2. H5N1 worldwide. The virus everyone thought would cause the next pandemic is still out there. It’s actually a neglected business story, because bird flu has badly damaged the poultry industries of countries like Thailand, Vietnam and Bangladesh. But it still infects people as well, and it retains the potential to mutate into an easily transmitted form. Governments dealing with human H5N1, such as Egypt, Cambodia, and Indonesia, are notably modest about providing details.
1. Cholera in Haiti. After a standard flurry of interest when cholera broke out in Oct. 2010, the disease continues to sicken and kill Haitians in large numbers. As of Nov. 24, the official tally was 513,997 cases and 6,908 deaths. But that’s from the Ministry of Public Health and Population, which releases almost no information except those delayed statistics. The U.N. says it needs $109 million (US) to fight Haiti’s cholera but has just $95 million. Meanwhile, the U.N. “peacekeepers” who imported cholera from Nepal have a budget eight times what the UN cholera appeal has raised. Neither the Haitian nor the international media pay any serious attention to cholera now.

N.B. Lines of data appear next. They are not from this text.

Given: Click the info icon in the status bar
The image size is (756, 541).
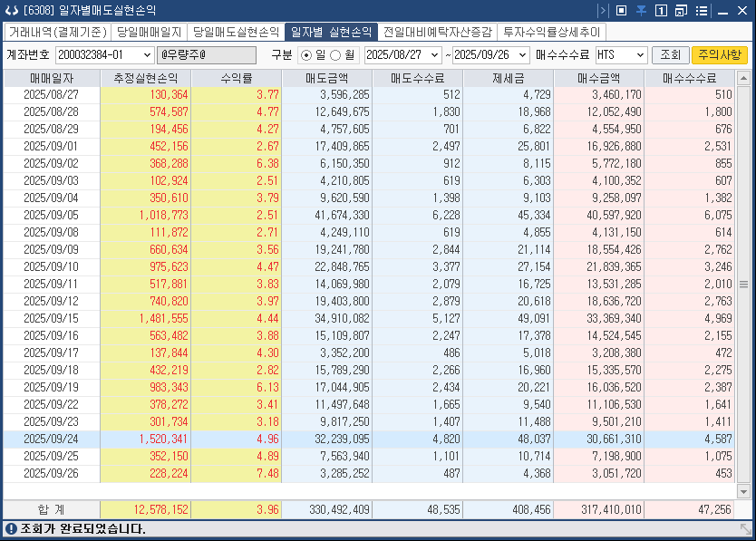Looking at the screenshot, I should pyautogui.click(x=9, y=530).
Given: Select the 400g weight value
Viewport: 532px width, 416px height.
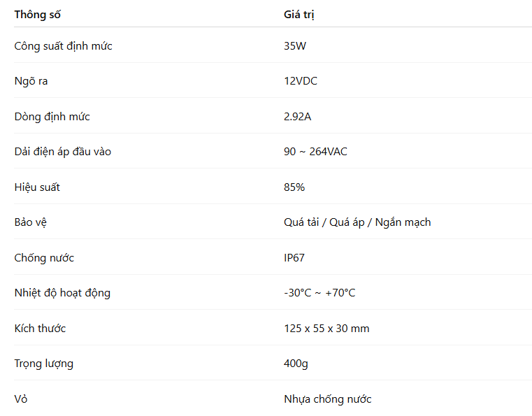Looking at the screenshot, I should [x=296, y=364].
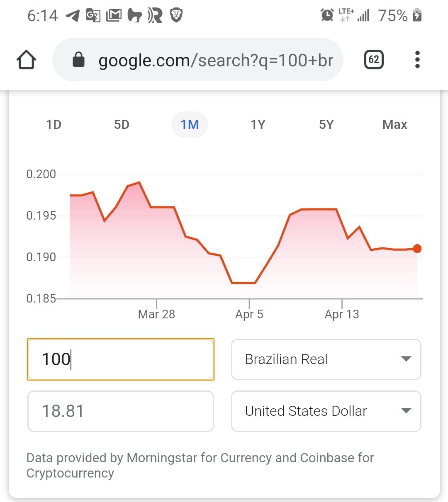
Task: Switch chart range to 5D
Action: point(122,124)
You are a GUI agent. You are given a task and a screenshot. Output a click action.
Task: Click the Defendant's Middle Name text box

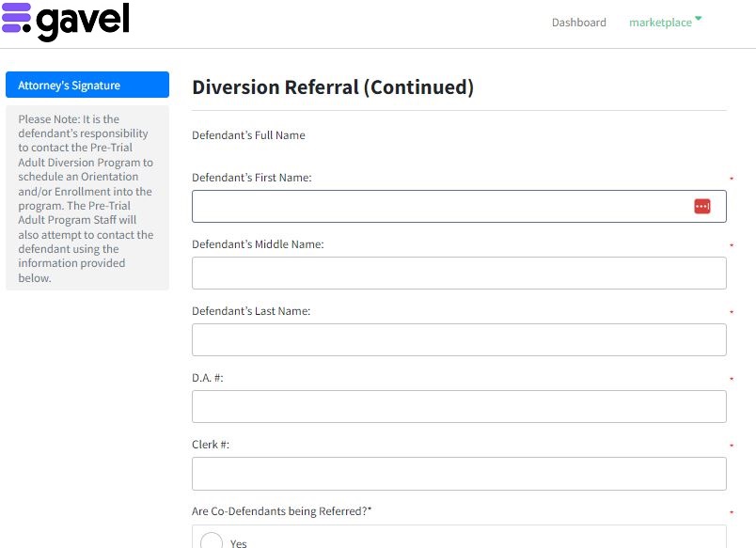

No doubt the under-reporting of these stories has plenty of good reasons: tight budgets for correspondents, the constant flood of new upheavals, and the public’s short attention span.
But many of this year’s disasters could have been mitigated if the world had paid enough attention. Many of next year’s disasters will build on this year’s neglect: another flood in Pakistan, bacteria even more resistant than MRSA and C Diff., more alcoholism and diabetes among our First Nations.
Networks of concern do operate, especially online. They link health agencies, NGOs, public-health experts, and a scattering of bloggers and tweeters. But they are no substitute for informed publics that can push governments into doing more. We need that kind of push — for our own sake as well as that of the people in faraway countries.